The average adult American consumes around 10 to 15 grams of fiber each day. Adults should get around 35 grams of fiber each day. Consuming more than the recommended 35 grams in a short amount of time can be unpleasant for you. Add more fiber to your diet in small steps to avoid adverse effects. Getting too much fiber in your diet too quickly can cause undesirable symptoms in your gut such as bloating, gas, and cramping. Gradually add fiber to your diet over 6 to 8 weeks to avoid or limit unpleasant symptoms.

Constipation and Diarrhea

Adding excessive fiber to your diet in a short amount of time can cause constipation. It is normal if you do not move your bowels for one day, but if you experience more than two days of constipation, consult with your physician to see if a laxative or enema would help you. Excess fiber can also cause diarrhea. Your body will pull the water it needs to pass the fiber out of your body. The end result is unpleasant diarrhea, which can ultimately lead to dehydration.
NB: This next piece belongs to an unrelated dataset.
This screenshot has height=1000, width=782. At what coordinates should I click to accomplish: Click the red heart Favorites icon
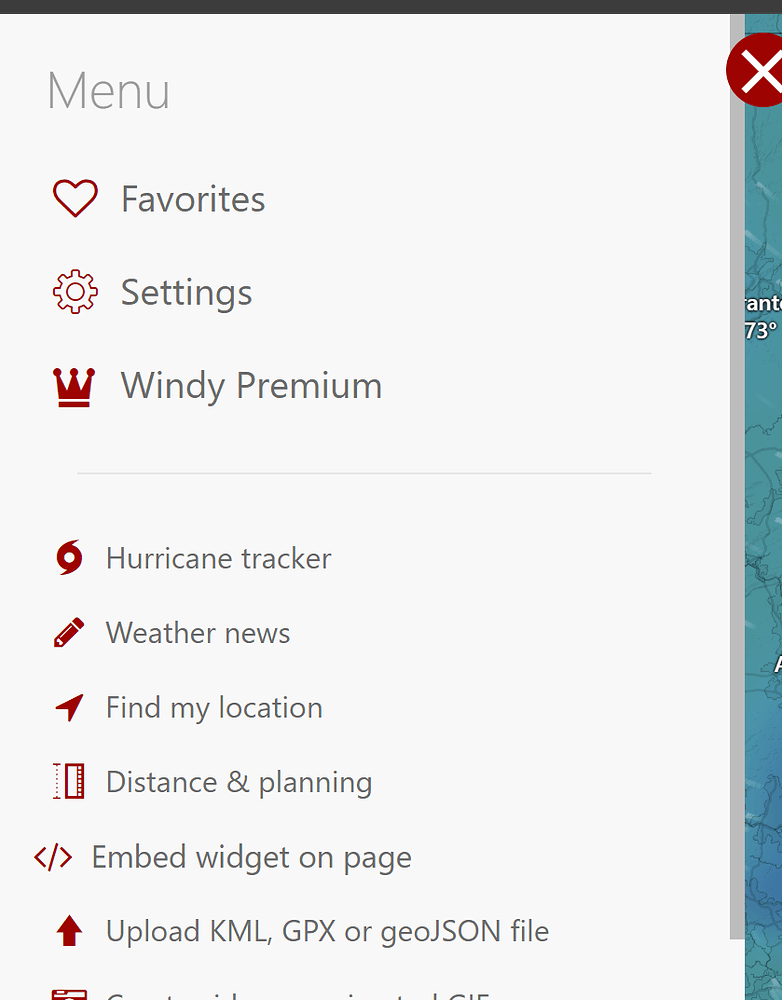[x=75, y=197]
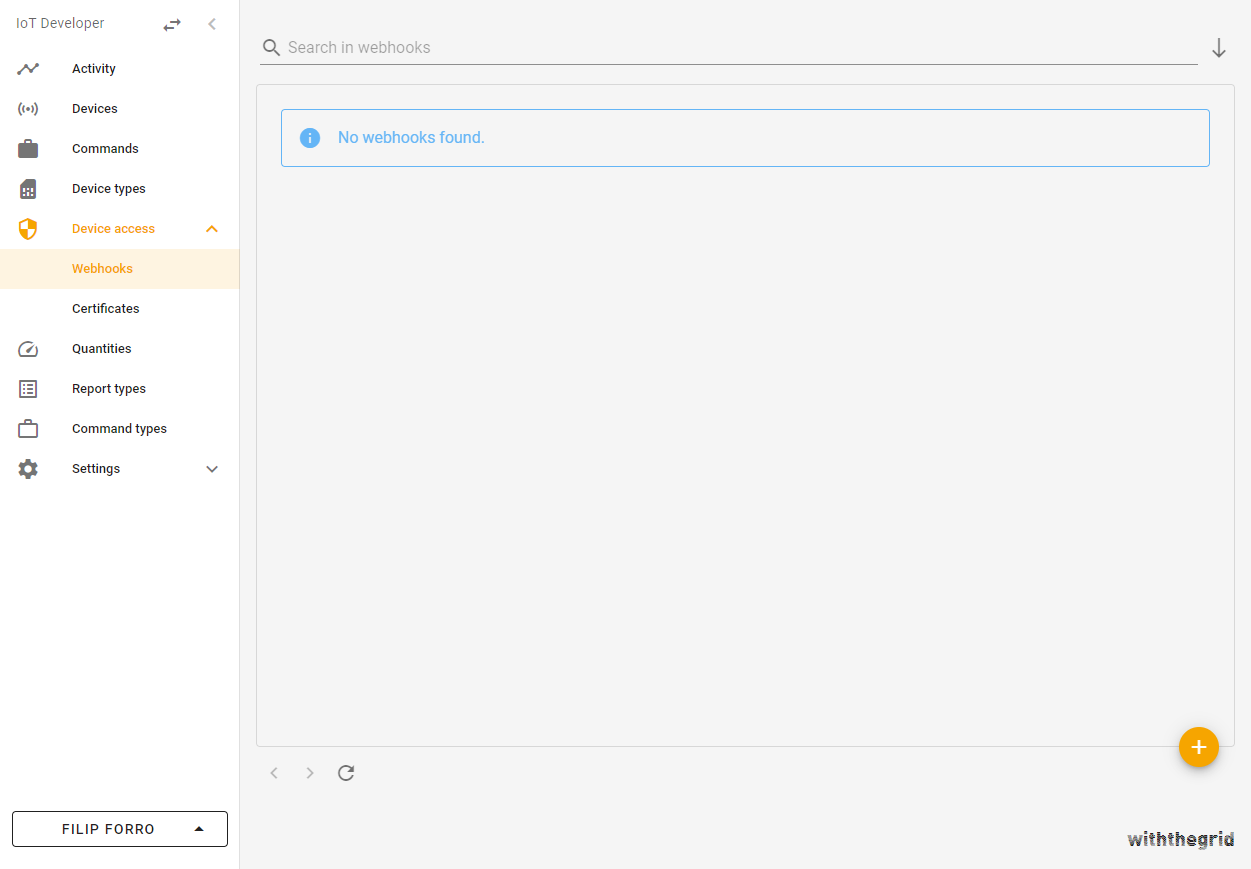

These symptoms should disappear on their own after a few days of your body adjusting to the increase in fiber.

Fiber Supplements

Adding fiber supplements suddenly to your diet can irritate your gut. Various types of fiber supplements can make it easy for you to consume both soluble and insoluble fiber. Soluble fiber slows digestion and may lead to constipation. Insoluble fiber speeds up digestion and can cause diarrhea. Fiber supplements should only be used under the direction of your physician.